(Teatro Argentina – Roma, 28/30 Giugno 2016)
“Quando ero in Ghana non ho mai recitato, mentre qui ho avuto l’opportunità di entrare nel gruppo teatrale; e sono molto emozionato di poter recitare in teatro, mai l’avrei pensato quando ero nel mio paese.” (Mubarak Rabin Bawa)
Ogni anno un milione di persone attraversa la sconfinata e traslucida distesa azzurra del Mediterraneo per trovare rifugio nella terra del tramonto. Di queste anime liquide, 3900 non riusciranno a portare a termine il viaggio, e il mare “spolperà le loro ossa in sussurri”. Mubarak Rabin Bawa è tra coloro che sono scampati al mare e fuggiti dai telegiornali; insieme con altri richiedenti asilo del C.A.R.A. — Centro Accoglienza Richiedenti Asilo — di Castelnuovo di Porto (RM) ha rinunciato a raggranellare qualche soldo durante la sua permanenza per investire otto mesi del suo tempo libero nel teatro, incontrando altri uomini e altre donne sulla “spiaggia del palcoscenico”.
Respiro è il secondo spettacolo della trilogia del Teatro del Deserto e segue l’acclamato Sabbia. Respiro come l’atto quotidiano, automatico, incondizionato; ma anche ciò che ci distingue da chi non è più vivo. Il regista, tuttavia, ci avverte che non è un’opera di teatro sociale ma una composizione poetica di scene tra teatro, danza e musica. Non c’è nessuna idea da comunicare, nessun messaggio; non c’è alcuna recita drammatica, né personaggi dove ogni attore fa finta di fare qualcun altro: una forma di teatro che contrasta con la tradizione scenica del realismo discorsivo. Al posto del recitato vi è un intreccio di parole di lingue diverse, musiche di differenti etnie, danze coreografiche eterogenê (nel ballo si distingue per la sua forza dirompente Eva Grieco, che fende il palco con movimenti estemporanei ma ben calibrati). Un pot-pourri senza intento pedagogico; diversamente dal teatro che illustra e giudica, l’azione scenica qui si presenta come semplice evento.

**Obiettivi**
1. Riproduci per intero il testo sullo spettacolo Respiro.
2. Trova nelle righe qui sotto tutte quelle che contengono la parola "checkbox" e ricopiale.

(Dati su elementi e posizione del testo)
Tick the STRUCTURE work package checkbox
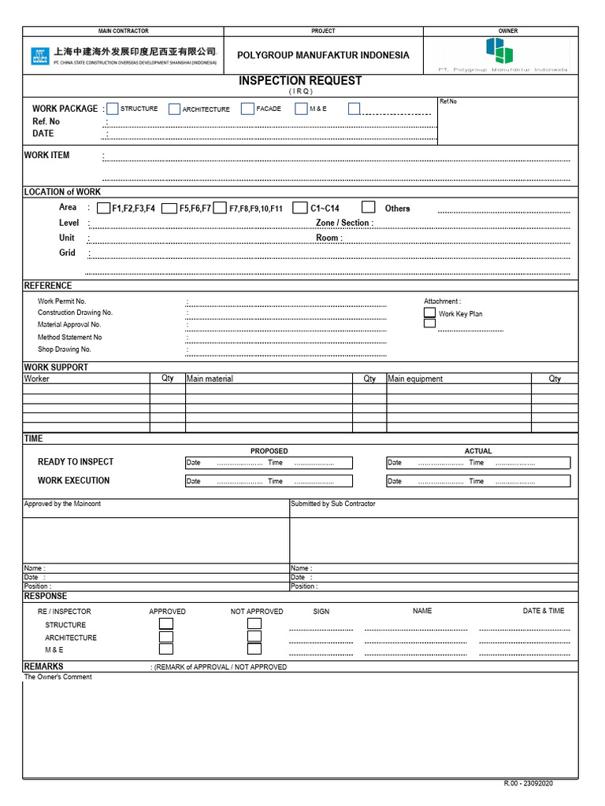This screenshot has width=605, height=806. point(113,109)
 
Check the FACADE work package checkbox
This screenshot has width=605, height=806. point(248,109)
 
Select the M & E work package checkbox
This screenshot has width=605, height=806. point(301,109)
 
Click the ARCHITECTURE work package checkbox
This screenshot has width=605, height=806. point(174,109)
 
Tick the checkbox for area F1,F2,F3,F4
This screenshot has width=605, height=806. point(104,208)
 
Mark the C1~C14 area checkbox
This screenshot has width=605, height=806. point(299,208)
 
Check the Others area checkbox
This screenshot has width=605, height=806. point(369,207)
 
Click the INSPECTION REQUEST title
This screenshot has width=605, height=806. point(300,80)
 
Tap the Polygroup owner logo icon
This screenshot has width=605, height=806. point(499,50)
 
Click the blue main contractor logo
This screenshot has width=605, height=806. point(39,56)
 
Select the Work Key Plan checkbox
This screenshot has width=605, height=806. point(429,312)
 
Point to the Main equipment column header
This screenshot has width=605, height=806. point(415,379)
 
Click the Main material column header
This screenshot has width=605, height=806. point(210,379)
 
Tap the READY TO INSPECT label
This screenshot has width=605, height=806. point(76,462)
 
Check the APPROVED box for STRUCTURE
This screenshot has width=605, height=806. point(166,624)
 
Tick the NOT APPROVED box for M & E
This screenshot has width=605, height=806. point(254,649)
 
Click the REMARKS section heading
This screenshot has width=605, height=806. point(43,667)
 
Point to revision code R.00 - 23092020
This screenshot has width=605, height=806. point(529,784)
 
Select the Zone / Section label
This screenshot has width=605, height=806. point(344,223)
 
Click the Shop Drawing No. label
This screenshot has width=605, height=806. point(65,349)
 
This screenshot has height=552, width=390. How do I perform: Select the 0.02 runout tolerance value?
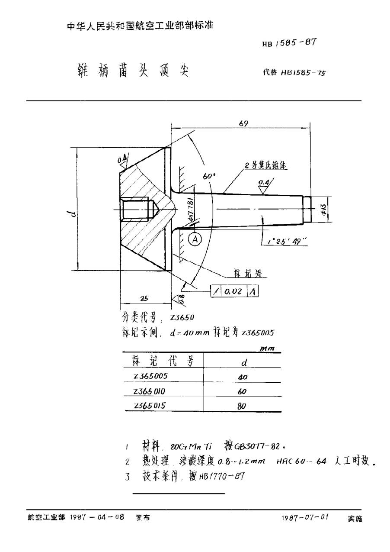pos(233,292)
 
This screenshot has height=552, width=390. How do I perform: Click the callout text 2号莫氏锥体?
pos(266,165)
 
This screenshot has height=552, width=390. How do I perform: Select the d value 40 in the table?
pos(242,377)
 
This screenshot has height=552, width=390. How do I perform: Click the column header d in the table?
pos(243,362)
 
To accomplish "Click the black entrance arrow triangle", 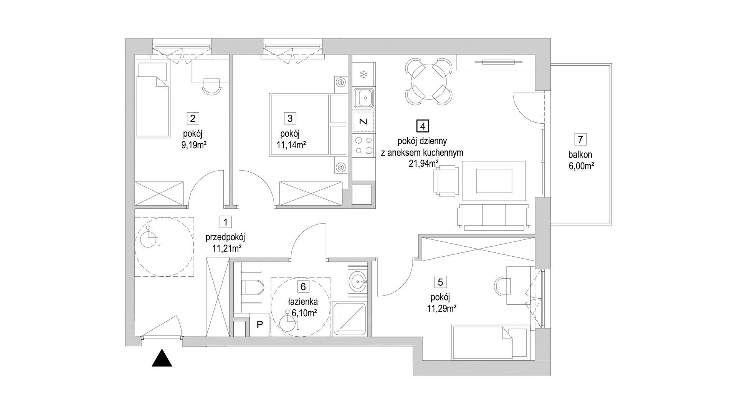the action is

**Risposte ai compiti**
1.
(Teatro Argentina – Roma, 28/30 Giugno 2016)
“Quando ero in Ghana non ho mai recitato, mentre qui ho avuto l’opportunità di entrare nel gruppo teatrale; e sono molto emozionato di poter recitare in teatro, mai l’avrei pensato quando ero nel mio paese.” (Mubarak Rabin Bawa)
Ogni anno un milione di persone attraversa la sconfinata e traslucida distesa azzurra del Mediterraneo per trovare rifugio nella terra del tramonto. Di queste anime liquide, 3900 non riusciranno a portare a termine il viaggio, e il mare “spolperà le loro ossa in sussurri”. Mubarak Rabin Bawa è tra coloro che sono scampati al mare e fuggiti dai telegiornali; insieme con altri richiedenti asilo del C.A.R.A. — Centro Accoglienza Richiedenti Asilo — di Castelnuovo di Porto (RM) ha rinunciato a raggranellare qualche soldo durante la sua permanenza per investire otto mesi del suo tempo libero nel teatro, incontrando altri uomini e altre donne sulla “spiaggia del palcoscenico”.
Respiro è il secondo spettacolo della trilogia del Teatro del Deserto e segue l’acclamato Sabbia. Respiro come l’atto quotidiano, automatico, incondizionato; ma anche ciò che ci distingue da chi non è più vivo. Il regista, tuttavia, ci avverte che non è un’opera di teatro sociale ma una composizione poetica di scene tra teatro, danza e musica. Non c’è nessuna idea da comunicare, nessun messaggio; non c’è alcuna recita drammatica, né personaggi dove ogni attore fa finta di fare qualcun altro: una forma di teatro che contrasta con la tradizione scenica del realismo discorsivo. Al posto del recitato vi è un intreccio di parole di lingue diverse, musiche di differenti etnie, danze coreografiche eterogenê (nel ballo si distingue per la sua forza dirompente Eva Grieco, che fende il palco con movimenti estemporanei ma ben calibrati). Un pot-pourri senza intento pedagogico; diversamente dal teatro che illustra e giudica, l’azione scenica qui si presenta come semplice evento.

2.
Tick the STRUCTURE work package checkbox
Check the FACADE work package checkbox
Select the M & E work package checkbox
Click the ARCHITECTURE work package checkbox
Tick the checkbox for area F1,F2,F3,F4
Mark the C1~C14 area checkbox
Check the Others area checkbox
Select the Work Key Plan checkbox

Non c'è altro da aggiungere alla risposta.